## Information supplied
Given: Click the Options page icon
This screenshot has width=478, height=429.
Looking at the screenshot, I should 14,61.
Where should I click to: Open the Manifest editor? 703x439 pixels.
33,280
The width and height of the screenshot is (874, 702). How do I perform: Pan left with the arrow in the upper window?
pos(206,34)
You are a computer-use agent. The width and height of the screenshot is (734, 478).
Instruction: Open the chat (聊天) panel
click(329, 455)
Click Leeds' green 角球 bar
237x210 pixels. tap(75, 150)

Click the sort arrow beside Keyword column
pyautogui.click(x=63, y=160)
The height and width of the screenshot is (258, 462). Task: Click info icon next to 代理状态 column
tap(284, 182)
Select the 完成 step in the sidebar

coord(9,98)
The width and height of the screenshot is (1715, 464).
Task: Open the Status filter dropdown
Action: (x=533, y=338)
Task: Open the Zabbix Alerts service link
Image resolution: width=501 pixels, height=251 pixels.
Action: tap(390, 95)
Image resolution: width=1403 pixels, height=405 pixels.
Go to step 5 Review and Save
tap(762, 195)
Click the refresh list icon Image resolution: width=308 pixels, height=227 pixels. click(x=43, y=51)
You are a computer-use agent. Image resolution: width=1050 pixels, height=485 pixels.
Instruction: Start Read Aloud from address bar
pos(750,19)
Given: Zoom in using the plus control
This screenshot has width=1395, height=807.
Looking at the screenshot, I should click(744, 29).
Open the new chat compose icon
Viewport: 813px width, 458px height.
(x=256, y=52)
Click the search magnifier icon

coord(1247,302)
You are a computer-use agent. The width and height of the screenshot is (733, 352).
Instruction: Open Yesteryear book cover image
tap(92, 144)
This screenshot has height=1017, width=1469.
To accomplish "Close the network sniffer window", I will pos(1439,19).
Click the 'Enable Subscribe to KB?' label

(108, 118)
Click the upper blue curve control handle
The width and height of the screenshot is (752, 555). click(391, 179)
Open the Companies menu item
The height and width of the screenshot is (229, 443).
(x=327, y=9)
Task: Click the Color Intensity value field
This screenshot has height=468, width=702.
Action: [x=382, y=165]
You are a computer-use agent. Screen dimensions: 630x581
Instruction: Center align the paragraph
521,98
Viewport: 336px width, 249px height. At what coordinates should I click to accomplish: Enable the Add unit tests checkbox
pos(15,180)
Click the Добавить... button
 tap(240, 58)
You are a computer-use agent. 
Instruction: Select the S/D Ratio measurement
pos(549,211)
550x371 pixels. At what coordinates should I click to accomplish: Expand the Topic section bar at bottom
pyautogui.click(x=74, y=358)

## Exercise details
Identify the lines in the entries above that contain "Given", then copy them out.

## Answer to this exercise
Given: Click the Options page icon
Given: Zoom in using the plus control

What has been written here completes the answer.